HOW TO COMPLETE THIS TASK: When a line in the records contains the string "arrow", copy that line.

==============================

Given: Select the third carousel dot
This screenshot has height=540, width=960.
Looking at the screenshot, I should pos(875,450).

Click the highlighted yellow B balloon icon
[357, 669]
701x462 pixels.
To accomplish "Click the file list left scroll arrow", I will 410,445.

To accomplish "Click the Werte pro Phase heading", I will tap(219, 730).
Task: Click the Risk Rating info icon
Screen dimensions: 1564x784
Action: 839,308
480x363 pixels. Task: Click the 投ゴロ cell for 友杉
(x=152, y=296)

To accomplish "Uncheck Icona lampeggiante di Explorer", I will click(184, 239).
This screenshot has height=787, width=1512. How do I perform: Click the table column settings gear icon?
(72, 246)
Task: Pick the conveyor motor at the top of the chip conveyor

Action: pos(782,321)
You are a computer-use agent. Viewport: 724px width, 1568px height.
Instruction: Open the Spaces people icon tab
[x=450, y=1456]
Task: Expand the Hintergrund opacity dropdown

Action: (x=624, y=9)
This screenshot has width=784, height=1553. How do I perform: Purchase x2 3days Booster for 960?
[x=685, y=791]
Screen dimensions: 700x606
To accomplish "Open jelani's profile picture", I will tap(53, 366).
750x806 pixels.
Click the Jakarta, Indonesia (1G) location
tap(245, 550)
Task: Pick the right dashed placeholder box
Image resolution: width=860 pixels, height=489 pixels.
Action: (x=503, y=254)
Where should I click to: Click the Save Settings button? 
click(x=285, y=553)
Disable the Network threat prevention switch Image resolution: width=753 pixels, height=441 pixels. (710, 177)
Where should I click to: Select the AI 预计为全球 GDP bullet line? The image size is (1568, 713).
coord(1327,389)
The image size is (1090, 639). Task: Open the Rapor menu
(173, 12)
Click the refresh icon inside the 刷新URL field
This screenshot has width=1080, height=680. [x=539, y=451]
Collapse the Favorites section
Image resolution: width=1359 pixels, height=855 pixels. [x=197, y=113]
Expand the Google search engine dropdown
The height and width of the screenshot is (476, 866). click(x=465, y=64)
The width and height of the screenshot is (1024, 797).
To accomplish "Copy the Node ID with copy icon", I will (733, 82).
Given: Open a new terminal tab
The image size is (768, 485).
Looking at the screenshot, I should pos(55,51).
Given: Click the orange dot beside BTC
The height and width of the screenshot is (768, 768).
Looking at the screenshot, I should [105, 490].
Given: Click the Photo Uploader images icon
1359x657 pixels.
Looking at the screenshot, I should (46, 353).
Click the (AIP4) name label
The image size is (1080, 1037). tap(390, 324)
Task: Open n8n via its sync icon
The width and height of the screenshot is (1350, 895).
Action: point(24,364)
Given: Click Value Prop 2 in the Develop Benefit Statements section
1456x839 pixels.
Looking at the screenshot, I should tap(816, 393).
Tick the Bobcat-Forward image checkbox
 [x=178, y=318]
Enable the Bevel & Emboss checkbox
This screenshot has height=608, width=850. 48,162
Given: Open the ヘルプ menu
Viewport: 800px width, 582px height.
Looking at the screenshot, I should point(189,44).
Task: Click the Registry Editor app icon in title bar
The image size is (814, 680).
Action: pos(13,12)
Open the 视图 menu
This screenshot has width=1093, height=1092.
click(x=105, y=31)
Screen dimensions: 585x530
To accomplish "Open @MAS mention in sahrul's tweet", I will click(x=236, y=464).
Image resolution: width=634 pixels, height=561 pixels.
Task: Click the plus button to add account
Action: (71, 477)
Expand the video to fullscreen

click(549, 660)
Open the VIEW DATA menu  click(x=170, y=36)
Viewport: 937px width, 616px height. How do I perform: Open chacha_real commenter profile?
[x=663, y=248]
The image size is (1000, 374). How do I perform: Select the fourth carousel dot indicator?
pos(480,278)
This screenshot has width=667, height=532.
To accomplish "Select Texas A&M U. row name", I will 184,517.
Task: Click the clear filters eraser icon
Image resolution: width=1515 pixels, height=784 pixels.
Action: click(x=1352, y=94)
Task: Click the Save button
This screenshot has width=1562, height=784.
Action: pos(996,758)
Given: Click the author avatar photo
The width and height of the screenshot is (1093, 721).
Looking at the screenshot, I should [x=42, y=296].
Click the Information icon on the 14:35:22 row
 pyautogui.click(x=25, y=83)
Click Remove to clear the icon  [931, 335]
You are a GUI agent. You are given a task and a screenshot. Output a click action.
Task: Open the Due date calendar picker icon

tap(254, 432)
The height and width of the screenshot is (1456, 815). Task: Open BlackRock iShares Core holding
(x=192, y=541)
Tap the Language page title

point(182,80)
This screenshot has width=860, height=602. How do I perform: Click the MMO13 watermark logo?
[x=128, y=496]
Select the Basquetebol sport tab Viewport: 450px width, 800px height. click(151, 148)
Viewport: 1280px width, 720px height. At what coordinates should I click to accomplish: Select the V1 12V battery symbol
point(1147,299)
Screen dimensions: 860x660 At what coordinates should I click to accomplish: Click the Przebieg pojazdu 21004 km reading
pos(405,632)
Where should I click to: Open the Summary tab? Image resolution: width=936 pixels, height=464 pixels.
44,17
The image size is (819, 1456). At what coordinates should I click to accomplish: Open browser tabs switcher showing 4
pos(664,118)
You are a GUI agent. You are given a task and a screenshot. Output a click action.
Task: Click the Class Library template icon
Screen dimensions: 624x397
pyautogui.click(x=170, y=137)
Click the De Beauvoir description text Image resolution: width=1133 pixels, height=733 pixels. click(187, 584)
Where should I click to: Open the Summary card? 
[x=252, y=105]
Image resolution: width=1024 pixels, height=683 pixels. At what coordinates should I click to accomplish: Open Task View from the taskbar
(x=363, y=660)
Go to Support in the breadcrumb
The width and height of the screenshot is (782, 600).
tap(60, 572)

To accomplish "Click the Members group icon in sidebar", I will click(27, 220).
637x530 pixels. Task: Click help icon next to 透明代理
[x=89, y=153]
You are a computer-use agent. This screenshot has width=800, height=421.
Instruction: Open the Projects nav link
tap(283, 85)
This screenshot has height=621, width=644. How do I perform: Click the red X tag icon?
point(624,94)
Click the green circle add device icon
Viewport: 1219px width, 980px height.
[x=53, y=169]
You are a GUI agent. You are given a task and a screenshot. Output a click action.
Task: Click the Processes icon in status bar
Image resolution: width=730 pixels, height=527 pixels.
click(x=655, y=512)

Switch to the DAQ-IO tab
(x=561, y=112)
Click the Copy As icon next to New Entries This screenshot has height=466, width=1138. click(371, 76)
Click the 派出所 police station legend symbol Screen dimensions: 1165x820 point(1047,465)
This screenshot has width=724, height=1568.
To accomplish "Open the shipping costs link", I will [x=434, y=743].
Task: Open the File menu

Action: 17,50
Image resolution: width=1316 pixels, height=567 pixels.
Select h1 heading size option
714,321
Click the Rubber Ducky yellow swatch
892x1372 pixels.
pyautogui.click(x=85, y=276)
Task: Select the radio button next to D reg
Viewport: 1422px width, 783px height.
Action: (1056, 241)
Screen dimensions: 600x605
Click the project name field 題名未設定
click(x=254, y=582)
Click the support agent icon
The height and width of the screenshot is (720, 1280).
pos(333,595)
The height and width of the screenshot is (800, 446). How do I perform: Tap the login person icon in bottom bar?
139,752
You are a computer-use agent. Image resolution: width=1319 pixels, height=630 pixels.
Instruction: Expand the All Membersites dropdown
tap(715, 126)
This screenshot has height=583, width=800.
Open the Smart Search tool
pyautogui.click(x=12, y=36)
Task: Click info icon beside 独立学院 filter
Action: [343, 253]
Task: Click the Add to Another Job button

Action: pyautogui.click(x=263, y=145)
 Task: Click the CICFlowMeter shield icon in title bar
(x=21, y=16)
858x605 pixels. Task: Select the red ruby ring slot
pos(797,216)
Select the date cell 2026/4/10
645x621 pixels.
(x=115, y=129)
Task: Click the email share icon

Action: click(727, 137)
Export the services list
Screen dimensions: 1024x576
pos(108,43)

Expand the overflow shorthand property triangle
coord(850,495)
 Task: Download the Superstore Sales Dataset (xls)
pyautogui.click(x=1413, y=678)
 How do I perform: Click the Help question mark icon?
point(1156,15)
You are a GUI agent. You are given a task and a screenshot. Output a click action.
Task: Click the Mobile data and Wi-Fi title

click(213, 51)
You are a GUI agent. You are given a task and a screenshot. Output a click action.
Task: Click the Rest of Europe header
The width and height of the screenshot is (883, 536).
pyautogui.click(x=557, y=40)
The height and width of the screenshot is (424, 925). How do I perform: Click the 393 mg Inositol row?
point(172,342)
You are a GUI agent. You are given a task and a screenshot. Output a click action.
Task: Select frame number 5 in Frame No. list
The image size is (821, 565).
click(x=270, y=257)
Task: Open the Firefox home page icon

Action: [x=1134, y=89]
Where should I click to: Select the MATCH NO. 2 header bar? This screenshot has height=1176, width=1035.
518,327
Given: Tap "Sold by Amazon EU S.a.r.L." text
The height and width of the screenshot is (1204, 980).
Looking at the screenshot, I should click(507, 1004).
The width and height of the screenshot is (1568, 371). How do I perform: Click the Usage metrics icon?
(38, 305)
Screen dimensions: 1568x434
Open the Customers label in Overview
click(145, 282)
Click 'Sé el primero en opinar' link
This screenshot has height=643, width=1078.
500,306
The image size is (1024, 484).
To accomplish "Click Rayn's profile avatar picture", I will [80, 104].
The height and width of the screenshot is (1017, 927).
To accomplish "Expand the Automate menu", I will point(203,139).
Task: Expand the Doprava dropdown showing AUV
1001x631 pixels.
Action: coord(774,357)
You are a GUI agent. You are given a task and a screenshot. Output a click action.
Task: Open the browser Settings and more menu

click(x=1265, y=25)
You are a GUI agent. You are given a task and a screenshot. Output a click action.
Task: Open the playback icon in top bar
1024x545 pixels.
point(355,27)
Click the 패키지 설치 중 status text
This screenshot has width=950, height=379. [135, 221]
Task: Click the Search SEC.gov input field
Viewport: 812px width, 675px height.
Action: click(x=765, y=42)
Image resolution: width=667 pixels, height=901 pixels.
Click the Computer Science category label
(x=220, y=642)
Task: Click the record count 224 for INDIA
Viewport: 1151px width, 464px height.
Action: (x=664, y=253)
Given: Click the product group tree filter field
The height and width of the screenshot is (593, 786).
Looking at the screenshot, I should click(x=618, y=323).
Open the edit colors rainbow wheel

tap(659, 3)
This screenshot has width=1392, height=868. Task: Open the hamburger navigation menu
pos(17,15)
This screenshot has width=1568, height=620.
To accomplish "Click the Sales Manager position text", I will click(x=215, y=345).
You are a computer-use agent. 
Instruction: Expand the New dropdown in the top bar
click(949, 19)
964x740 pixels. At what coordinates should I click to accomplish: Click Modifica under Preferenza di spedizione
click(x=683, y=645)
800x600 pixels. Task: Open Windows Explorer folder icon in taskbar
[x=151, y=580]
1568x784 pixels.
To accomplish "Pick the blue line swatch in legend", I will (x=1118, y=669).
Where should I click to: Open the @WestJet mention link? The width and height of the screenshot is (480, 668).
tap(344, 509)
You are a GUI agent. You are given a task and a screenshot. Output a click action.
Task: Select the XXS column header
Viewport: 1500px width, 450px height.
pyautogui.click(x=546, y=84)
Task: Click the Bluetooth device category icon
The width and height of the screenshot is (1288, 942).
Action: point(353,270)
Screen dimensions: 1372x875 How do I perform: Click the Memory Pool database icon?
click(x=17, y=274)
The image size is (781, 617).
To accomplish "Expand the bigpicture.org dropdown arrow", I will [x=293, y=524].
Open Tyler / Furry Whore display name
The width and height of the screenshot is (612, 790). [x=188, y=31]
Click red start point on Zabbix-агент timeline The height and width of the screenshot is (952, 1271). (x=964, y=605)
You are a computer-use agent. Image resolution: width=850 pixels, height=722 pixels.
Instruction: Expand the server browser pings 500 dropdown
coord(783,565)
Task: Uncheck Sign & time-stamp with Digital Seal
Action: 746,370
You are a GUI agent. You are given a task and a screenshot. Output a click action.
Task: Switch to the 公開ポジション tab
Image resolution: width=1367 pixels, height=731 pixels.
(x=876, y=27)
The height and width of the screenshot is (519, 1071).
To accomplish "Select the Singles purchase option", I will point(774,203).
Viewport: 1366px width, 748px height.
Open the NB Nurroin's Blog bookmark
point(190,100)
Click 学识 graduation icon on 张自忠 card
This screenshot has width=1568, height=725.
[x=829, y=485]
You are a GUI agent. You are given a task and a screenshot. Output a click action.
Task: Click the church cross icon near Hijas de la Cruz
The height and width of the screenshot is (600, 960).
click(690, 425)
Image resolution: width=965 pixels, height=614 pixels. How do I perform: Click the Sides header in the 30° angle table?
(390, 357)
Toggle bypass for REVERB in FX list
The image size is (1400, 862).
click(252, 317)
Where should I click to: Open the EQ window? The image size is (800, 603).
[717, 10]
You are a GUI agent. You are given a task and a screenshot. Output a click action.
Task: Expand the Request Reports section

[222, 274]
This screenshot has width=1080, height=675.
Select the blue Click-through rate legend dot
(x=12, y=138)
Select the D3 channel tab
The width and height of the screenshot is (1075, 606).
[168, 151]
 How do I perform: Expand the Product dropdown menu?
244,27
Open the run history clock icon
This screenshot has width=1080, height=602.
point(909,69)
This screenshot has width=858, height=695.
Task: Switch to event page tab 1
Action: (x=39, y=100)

==============================

THE COMPLETED TASK:
To accomplish "Click the file list left scroll arrow", I will 410,445.
To accomplish "Expand the bigpicture.org dropdown arrow", I will [x=293, y=524].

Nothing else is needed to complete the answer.